Dopo la proposta per una ‘new town‘ di Niscemi a Gela, arriva un’altra possibile soluzione: la Mussolinia, borgo tra Caltagirone e il paese Nisseno colpito dalla frana. La propone, con un intervento su La Sicilia, l’ex vice ministro alle Infrastrutture e trasporti del M5s, Giancarlo Cancellieri, affidando al quotidiano “una riflessione, con la speranza di poter contribuire all’individuazione di una soluzione rapida e concreta per i tanti cittadini di Niscemi che in queste ore drammatiche si trovano senza una casa e, soprattutto, senza alcuna certezza per il futuro“.
Per Cancelleri, “vista la complessità nel realizzare interventi nel brevissimo tempo’, si dovrebbe ‘seriamente valutare l’ipotesi di spostare l’abitato in un luogo più sicuro, capace di accogliere i cittadini in maniera stabile e dignitosa”. “Una scelta di questo tipo – ricorda l’ex viceministro – non sarebbe senza precedenti. La storia siciliana ci offre esempi importanti: Grammichele, rifondata dopo il terremoto del 1693 a pochi chilometri dalla distrutta Occhiolà; Noto, trasferita nello stesso anno nell’attuale sito barocco; e, più recentemente, i comuni del Belice ricostruiti ex novo dopo il sisma del 1968“.
“Ebbene, tra Caltagirone e Niscemi – sottolinea Cancelleri – esiste l’antica Mussolinia, oggi borgo di Santo Pietro: un centro non più densamente abitato, ma già dotato di servizi essenziali quali l’ufficio postale, la chiesa e l’acquedotto. Gli immobili risultano in ottime condizioni, realizzati con un’edilizia solida e ben concepita, simile a quella costruita nel dopoguerra a Gela, con finiture di qualità e strutture resistenti. Il progetto urbanistico originario fu avviato ufficialmente con la posa della prima pietra il 12 maggio 19242 ed ha una maglia urbana, caratterizzata da strade radiali su una superficie di circa 400.000 metri quadrati“.

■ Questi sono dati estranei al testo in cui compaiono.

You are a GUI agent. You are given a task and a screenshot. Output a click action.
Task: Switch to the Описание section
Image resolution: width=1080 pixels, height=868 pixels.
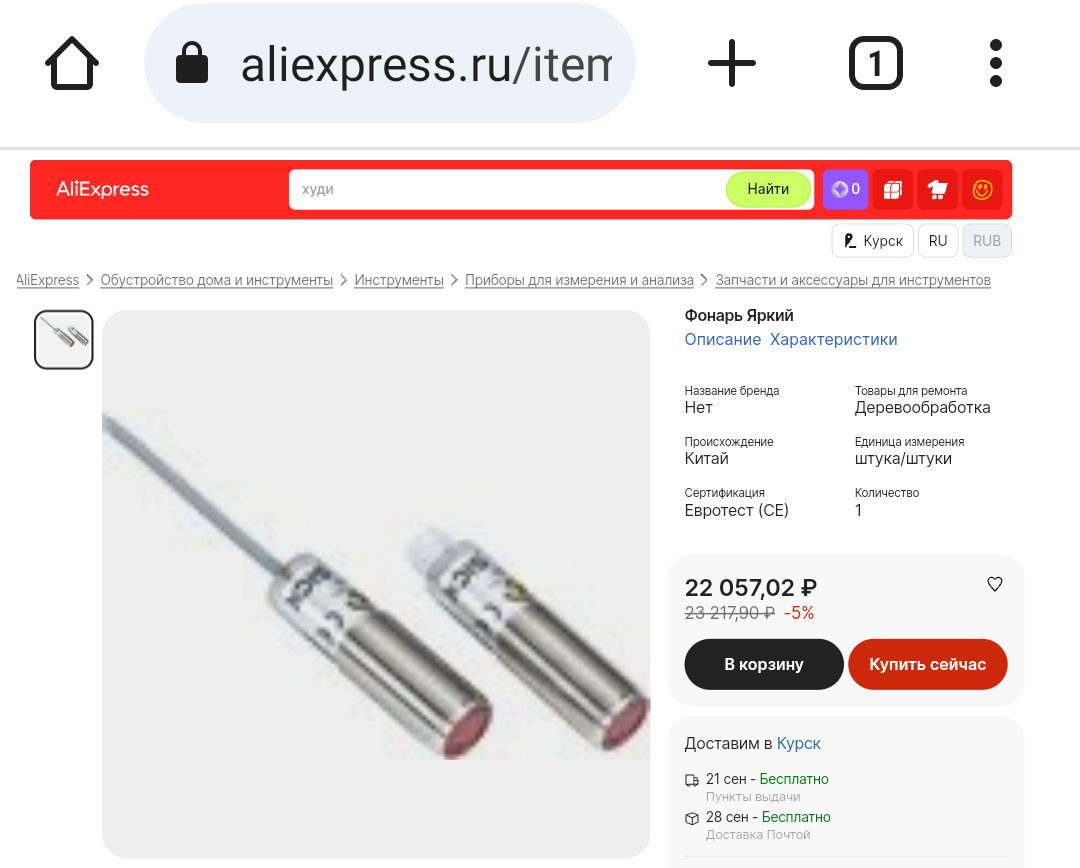723,340
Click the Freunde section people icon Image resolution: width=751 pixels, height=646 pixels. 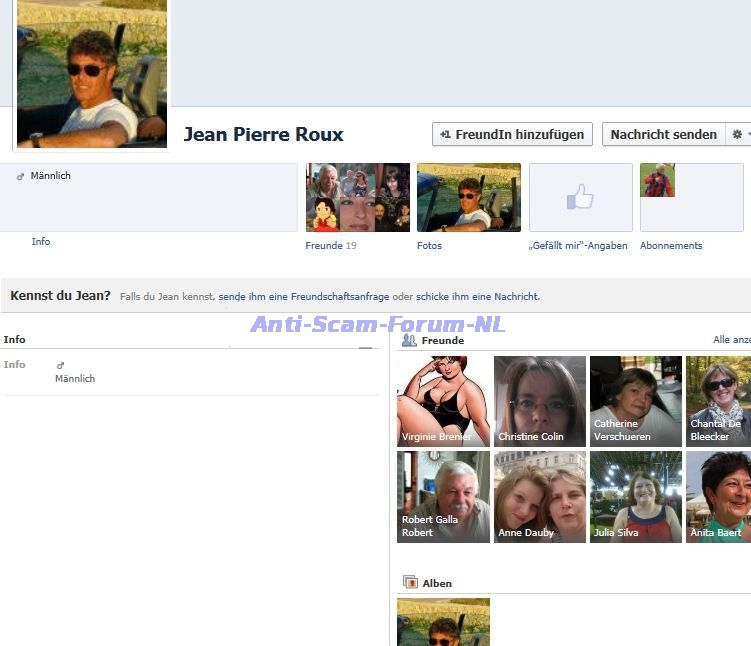point(409,340)
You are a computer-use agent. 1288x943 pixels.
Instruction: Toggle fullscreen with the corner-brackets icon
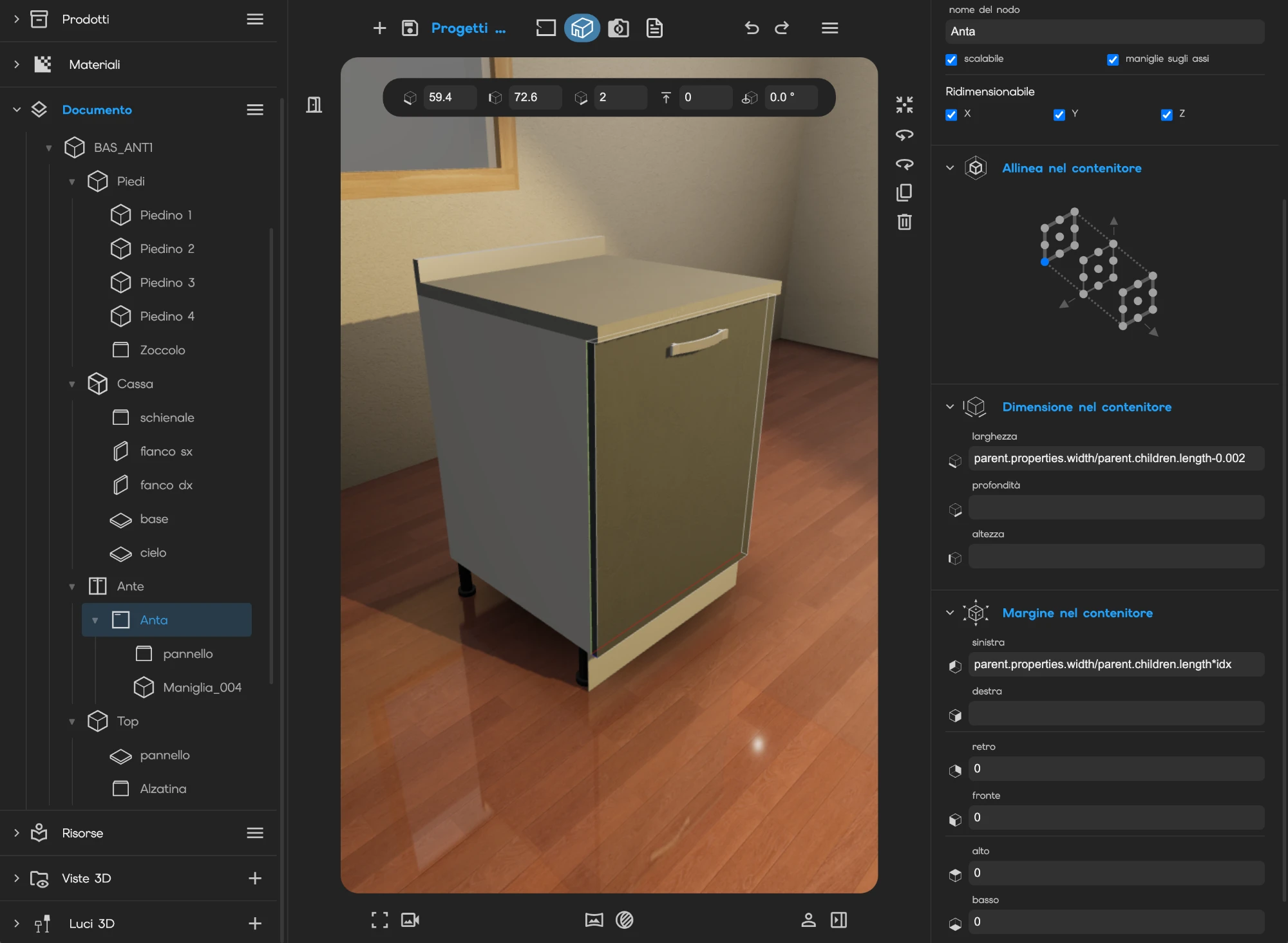[379, 920]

“Da questo sito – ipotizza il viceministro – potrebbe ripartire una nuova urbanizzazione, consentendo di trasferire inizialmente gli sfollati e offrire loro una sistemazione stabile, e non meramente emergenziale. Una soluzione che avrebbe il vantaggio di evitare ulteriore consumo di suolo, di ridurre sensibilmente i costi economici e di garantire, in tempi relativamente brevi, una collocazione sicura e prossima alla città d’origine. Una scelta che potrebbe inoltre incontrare il favore di chi, giustamente, si batte per la tutela dell’ambiente”.